Why germans didnt use tungsten?

M Hofbauer · January 12, 2001

RexBellator: LOL!

jasoncawley: very interesting! I got very interested in this topic years ago, and was never abvle to figure out exactly what the tungsten was needed for, what was more important than the vitzal, desperately needed PzGr.40 to warant re-manufacturing/delaborating/disasembling them to extract the few grams tungsten in a somewhat complicated process.

does the book mention exactly what those other purposes were, and does it give numbers?

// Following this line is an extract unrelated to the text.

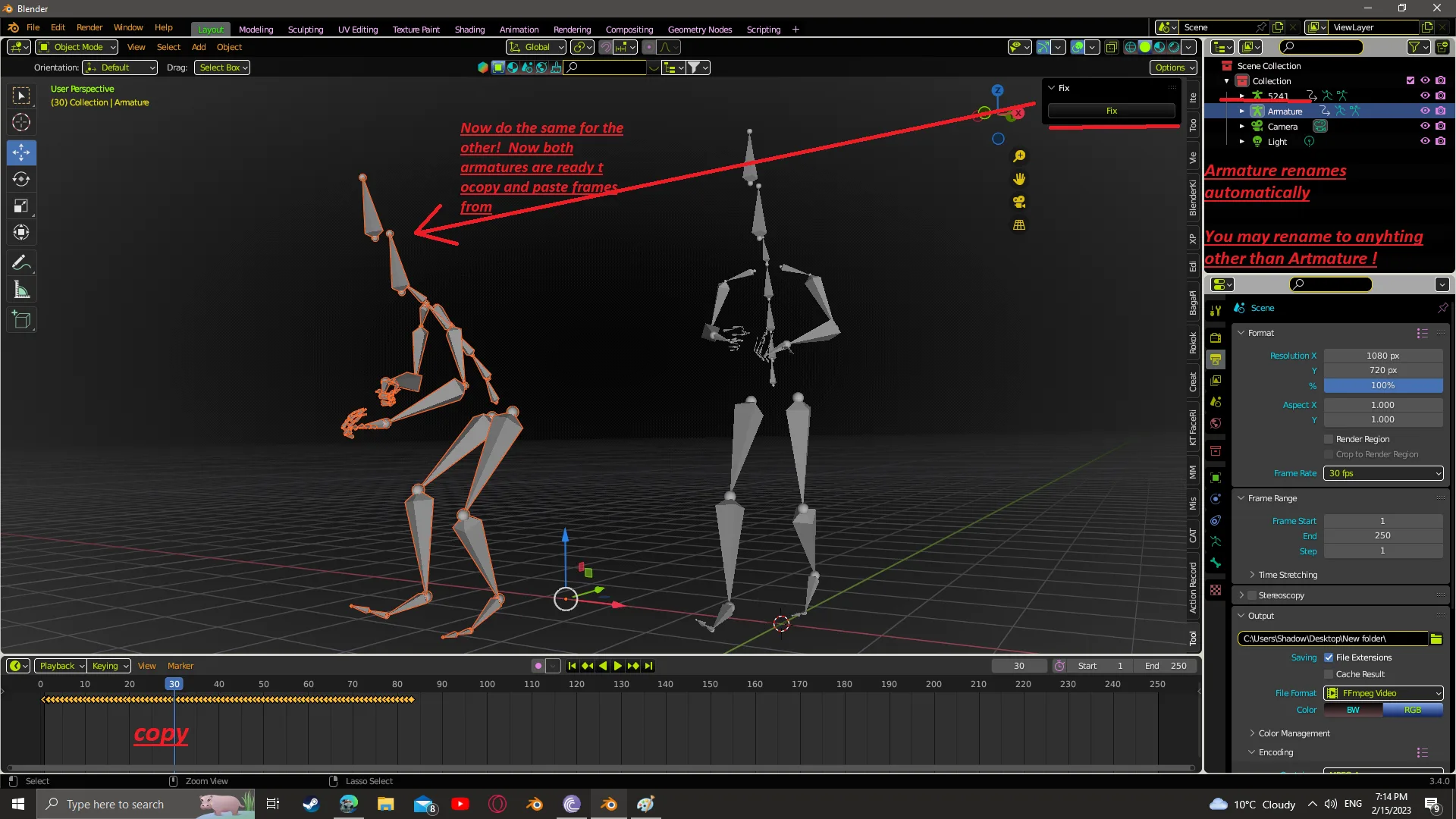Open the Render menu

btw, a small amount of "indogenious" tungsten existed in germany, during the war there was some tungsten mining going on in Mitersill, Austria, obviously more like a token efort.

now to the ethymology, as there seems to have been some confusion: the german equivalent for tungsten is Wolfram. Tungsten is an english / swedish word from the swedish "tung" (heavy) and "sten" (stone). I think that _if_ the term tungsten is used in germany (wehich it hardly is, it almost always is "Wolfram"), then as a synonym for Wolfram, not to designate another form / the ore etc. of the metal. The word Wolfram comes from the late-medieval word "Wolfsschmutz" for Wolfram-ore, because it tended to "eat up" (hence "Wolf") the tin in the foundry process (medieval german "ram" ~ dirt, soot).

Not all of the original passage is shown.